> [PROMPT]:
Produce a copy of every line in the records that holds the string "computer".
** INFORMATION SHOWN follows **
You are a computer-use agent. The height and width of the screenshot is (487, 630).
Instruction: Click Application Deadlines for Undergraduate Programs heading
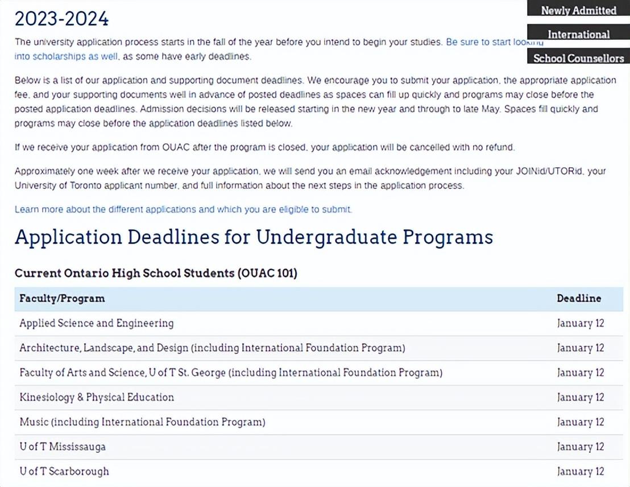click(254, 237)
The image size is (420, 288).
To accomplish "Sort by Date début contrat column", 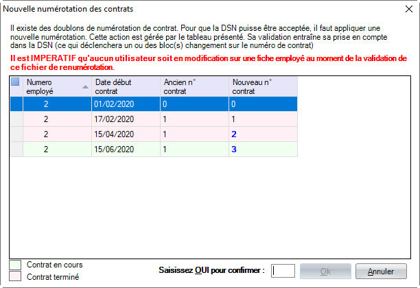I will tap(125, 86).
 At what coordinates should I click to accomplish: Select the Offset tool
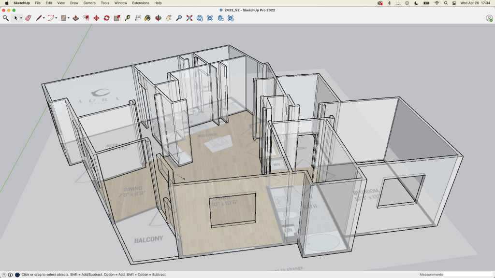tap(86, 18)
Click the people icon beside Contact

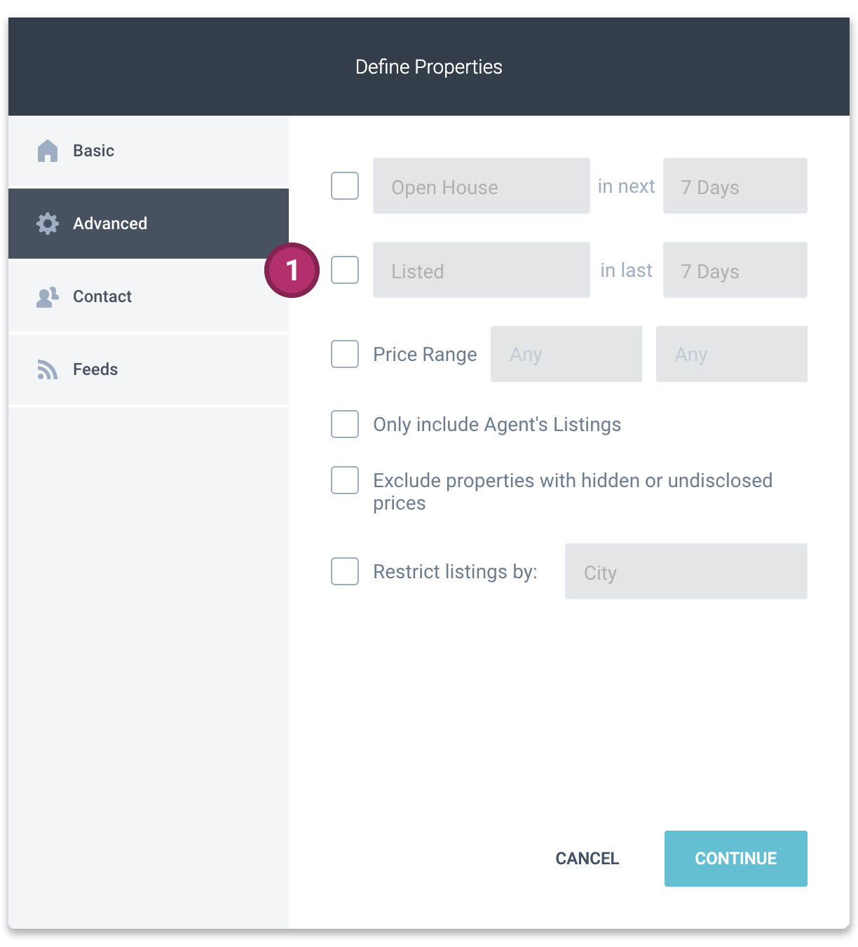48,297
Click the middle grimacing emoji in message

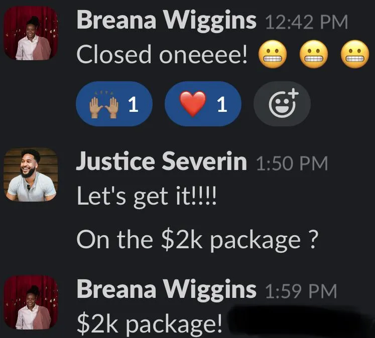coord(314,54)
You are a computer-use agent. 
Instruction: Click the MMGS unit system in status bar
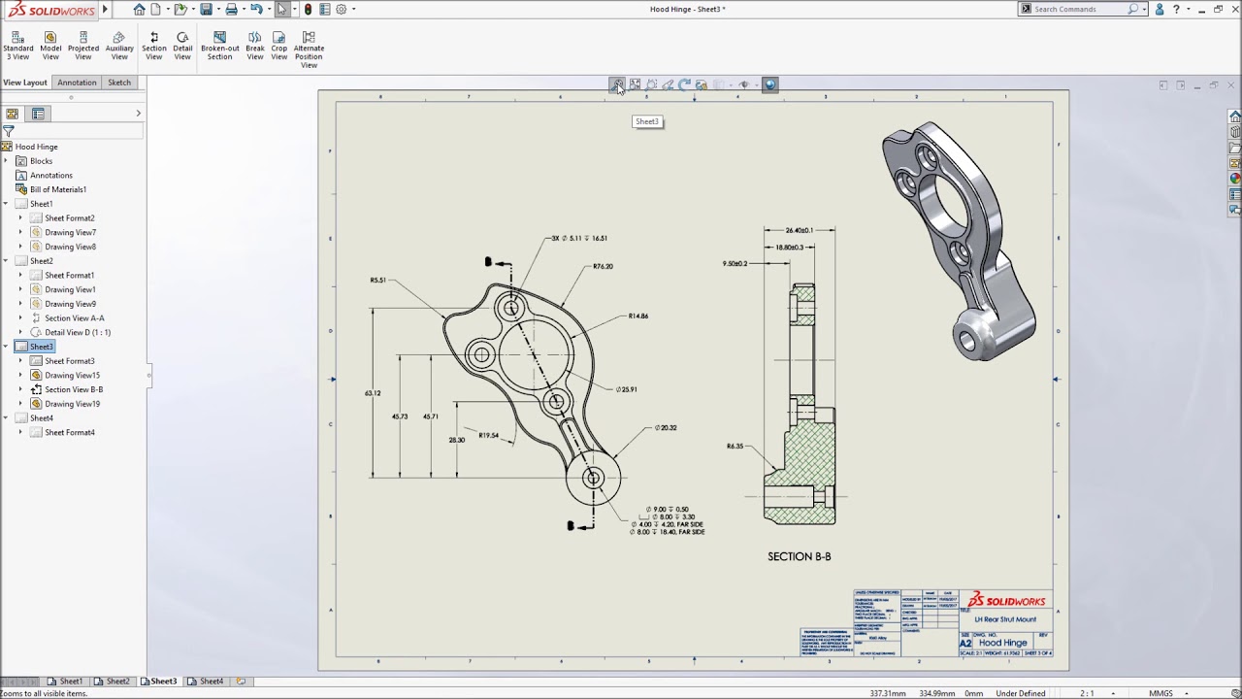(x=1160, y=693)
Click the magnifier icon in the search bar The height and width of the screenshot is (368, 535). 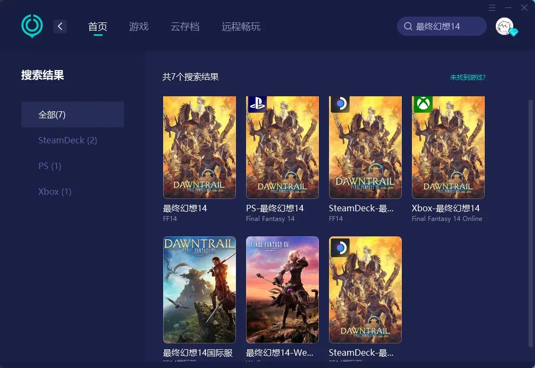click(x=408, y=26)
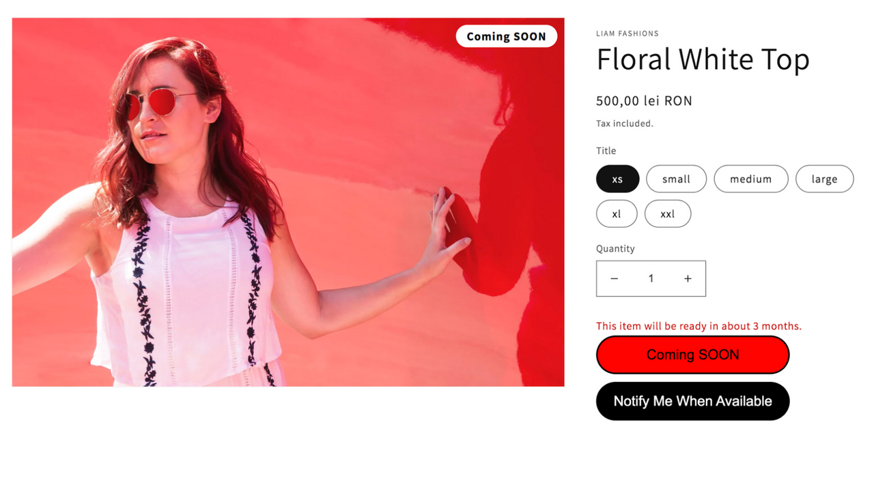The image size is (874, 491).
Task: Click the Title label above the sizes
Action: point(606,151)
** End of INFORMATION SHOWN **
** INFORMATION SHOWN follows **
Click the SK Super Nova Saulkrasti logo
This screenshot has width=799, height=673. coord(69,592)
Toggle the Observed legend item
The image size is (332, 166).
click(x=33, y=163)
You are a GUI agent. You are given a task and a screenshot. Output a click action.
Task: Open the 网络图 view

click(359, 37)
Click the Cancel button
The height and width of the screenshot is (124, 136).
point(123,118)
** End of INFORMATION SHOWN **
> [TASK ANSWER]:
You are a computer-use agent. The height and width of the screenshot is (487, 630).
You are a computer-use agent. 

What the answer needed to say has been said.